Sign languages are natural languages that have been developed through the evolution of contact between the hearing impaired but not invented by any system (Napier & Leeson, 2016). They differ from spoken languages in primarily two ways. First, sign languages are natural and mature languages are “articulated in visual-spatial modality”, unlike spoken ones, that are presented in “oral-aural modality”. Second, Napier and Leeson (2016) pointed out that sign languages employ two hands, facial muscles, the body and head and sometimes also involve vocalisation. They are neither universal nor mutually intelligible (Beal-Alvarez, 2014). In other words, a sign language that is developed in one region is not applicable in other regions and contains non-relevant varieties that require special methods/techniques of acquisition. Currently, 141 types of sign languages exist worldwide (Liddell & Johnson, 1989).

The American sign language (ASL) is the foremost used language for the deaf in the United States and English-speaking regions of Canada (Napier, Leigh, & Nann, 2007). Though increasing recognition for ASL has boosted confidence among the hearing impaired, the limited resources available has created social and cultural issues among the hearing impaired communities, compared to the amount of linguistics research despite the amount of linguistic research carried out in the field (Marschark & Spencer, 2010). In the United States, hearing impaired and hard-of-hearing students can choose between attending residential (catering to only students who are hearing impaired or hard-of-hearing) or public schools. As the integration of hearing impaired with peers without hearing impairment is emphasised, an increasing number of hearing impaired students are enrolling in public schools. However, they are placed in environments without adequate teaching support in most cases (Marschark & Spencer, 2010).

To create an inclusive environment with hearing students and hearing impaired in public schools, promoting ASL among the hearing public would be effective.

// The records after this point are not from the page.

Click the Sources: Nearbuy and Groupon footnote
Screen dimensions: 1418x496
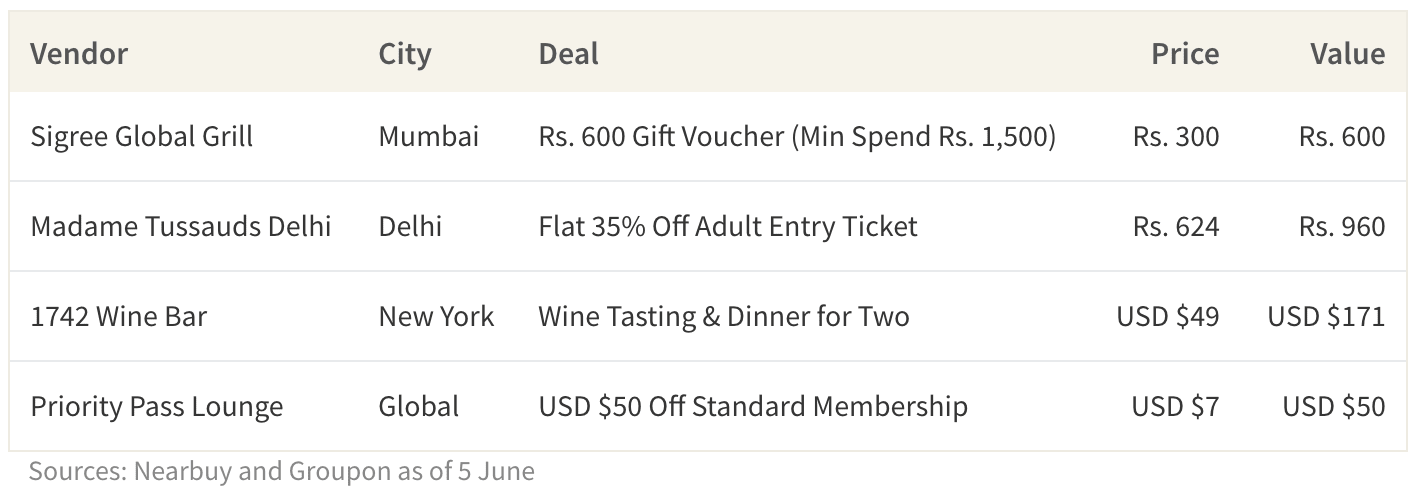click(282, 471)
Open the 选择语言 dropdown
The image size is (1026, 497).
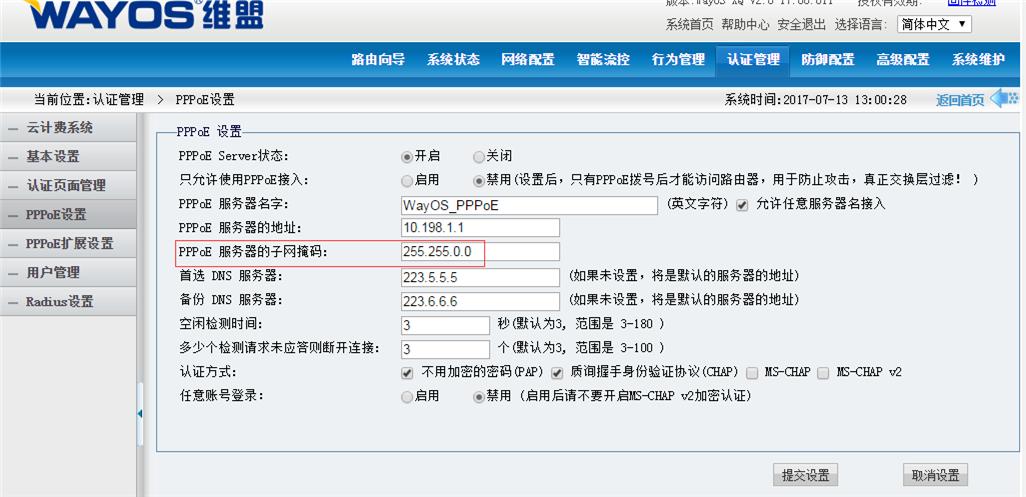pyautogui.click(x=934, y=24)
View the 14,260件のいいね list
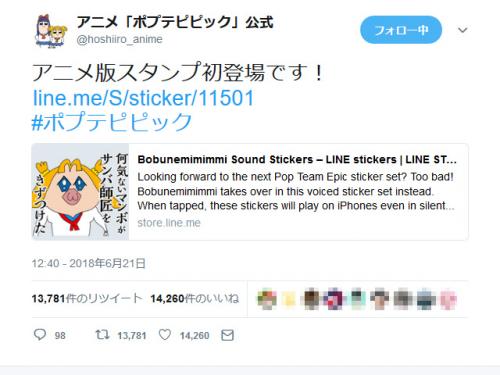500x375 pixels. click(195, 298)
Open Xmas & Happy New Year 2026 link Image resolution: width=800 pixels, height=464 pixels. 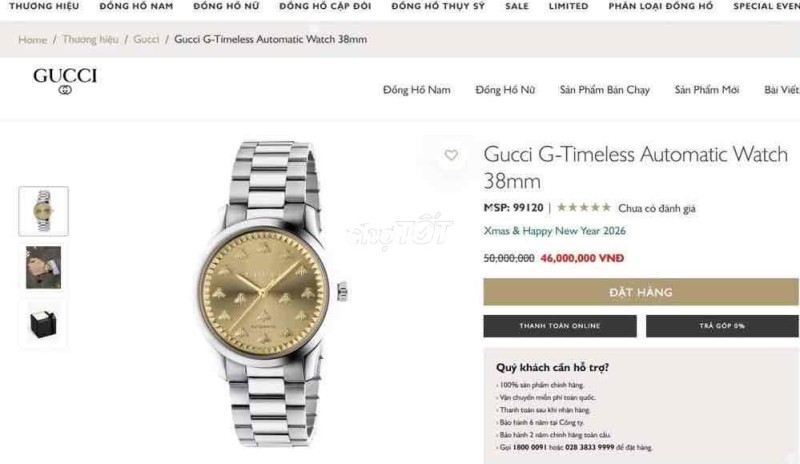555,231
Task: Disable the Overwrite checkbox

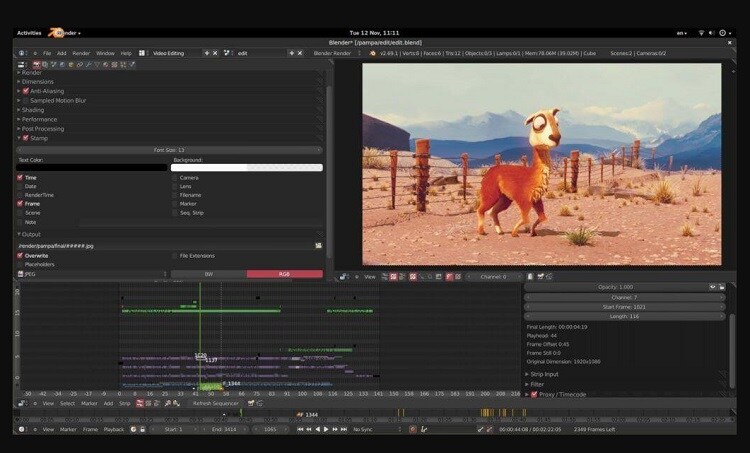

With the implementation of ASL in schools, hearing teachers and students can communicate through both linguistic and non-linguistics ways that can aid in creating an interactive environment for hearing impaired and hard-of-hearing students and thus enhance the effectiveness of academic learning. Furthermore, the promotion of ASL helps achieve the inclusion of the hearing impaired in society through boosting learning motivation with educational applications. Being a feasible and economical solution, the leap motion controller is commonly used as a device for sign recognition systems (Arsalan et al., 2020, Elboushaki et al., 2020). However, there exists a research gap on the adoption of leap motion controller in sign education purposes. A predominant section of the research only examines the viability of different sign recognition models with the leap motion controller and does not extend the model into an educational application that aids sign language learning and promotes sign languages. Only Parreño, Celi, Quevedo, Rivas, and Andaluz (2017) have proposed a didactic game prototype for Ecuadorian signs. Therefore, there is a paucity of research focusing on the development of educational applications for ASL with the leap motion controller and investigating the effectiveness of such applications in improving sign learning.

This research seeks to design an ASL learning application in game-learning and develop a real-time sign recognition system with leap motion controller for the use of the application. The sign recognition environment starts with identifying and extracting ASL’s sign features and by subsequently developing a suitable algorithm for the recognition system. After applying the algorithm and training the network architecture, the system gains the capacity to recognise and classify ASL signs into 26 alphabets. The classification using feature extraction was processed by long-short term memory recurrent neural network (LSTM-RNN) with k-nearest neighbour (kNN) method. Finally, the system will be integrated into the game environment in the ASL learning application. This application is expected to promote ASL among the hearing impaired and the non-hearing impaired, thereby motivating them to learn ASL by entertainment and engagement provided by the game environment and further helping the hearing impaired to better integrate into society. Furthermore, it encourages and promotes the use of ASL as a second language that is worthy of acquiring.

The contributions of the research can be summarised as follows:

  • The proposed LSTM-RNN with kNN method could recognise 26 alphabets with a recognition rate of 99.44% accuracy and 91.82% in 5-fold cross-validation using leap motion controller. The proposed method outperforms other well-known algorithms in the literature.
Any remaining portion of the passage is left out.